We live in a time of loud arguments. Social media rewards outrage. Cable news thrives on conflict. And, too often, disagreement becomes performance, something staged to signal loyalty, score points, or build a personal brand. That’s not disagreement for the sake of heaven. That’s disagreement for the sake of ego.

A makhloket l’shem shamayim—a disagreement for the sake of Heaven—is something else entirely. It’s not performative; it’s purposeful. The Talmud teaches that the debates between Hillel and Shammai endure precisely because they were never about winning. Rather, they were about learning. Hillel quotes Shammai’s views before his own. Shammai never questioned Hillel’s sincerity. Their arguments were passionate but respectful and always in service of a shared pursuit of truth.

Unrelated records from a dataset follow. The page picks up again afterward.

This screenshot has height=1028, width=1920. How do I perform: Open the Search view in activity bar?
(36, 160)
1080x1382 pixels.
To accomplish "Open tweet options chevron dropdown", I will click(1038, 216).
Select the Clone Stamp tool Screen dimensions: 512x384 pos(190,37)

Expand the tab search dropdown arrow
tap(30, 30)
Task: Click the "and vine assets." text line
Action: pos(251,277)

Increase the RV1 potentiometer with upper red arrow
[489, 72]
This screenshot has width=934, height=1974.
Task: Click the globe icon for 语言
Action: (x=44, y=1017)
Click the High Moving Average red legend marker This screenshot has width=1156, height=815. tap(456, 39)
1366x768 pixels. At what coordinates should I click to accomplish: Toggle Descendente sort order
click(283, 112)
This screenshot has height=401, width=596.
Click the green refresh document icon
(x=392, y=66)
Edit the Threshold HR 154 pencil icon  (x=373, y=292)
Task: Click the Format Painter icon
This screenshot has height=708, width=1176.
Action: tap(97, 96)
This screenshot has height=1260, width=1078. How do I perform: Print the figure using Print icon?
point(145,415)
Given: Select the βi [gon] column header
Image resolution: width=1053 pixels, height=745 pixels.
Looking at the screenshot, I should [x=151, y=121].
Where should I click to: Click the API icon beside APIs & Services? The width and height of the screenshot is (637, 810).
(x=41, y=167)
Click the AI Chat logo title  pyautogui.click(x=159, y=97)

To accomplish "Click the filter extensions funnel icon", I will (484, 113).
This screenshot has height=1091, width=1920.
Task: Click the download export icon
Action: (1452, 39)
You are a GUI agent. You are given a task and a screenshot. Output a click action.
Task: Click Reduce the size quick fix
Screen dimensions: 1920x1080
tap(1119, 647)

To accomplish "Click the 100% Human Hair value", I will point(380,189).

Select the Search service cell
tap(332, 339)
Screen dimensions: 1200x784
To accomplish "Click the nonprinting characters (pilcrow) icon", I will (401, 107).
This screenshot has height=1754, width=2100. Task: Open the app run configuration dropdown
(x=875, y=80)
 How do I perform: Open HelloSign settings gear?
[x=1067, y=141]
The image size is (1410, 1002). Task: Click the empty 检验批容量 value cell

Performative disagreement thrives in echo chambers, but real courage is displayed in sacred disagreement. It takes courage to listen. It takes courage to change. Perhaps most importantly, it takes courage to remain in relationship even when we don’t see eye to eye.

The difference is not how loudly we argue. It’s what we hope to build through the argument. If the goal is attention, it’s performative. If the goal is insight, it may be sacred.

Machloket l’shem shamayim doesn’t promise agreement. It promises something more enduring: the chance to grow wiser… together.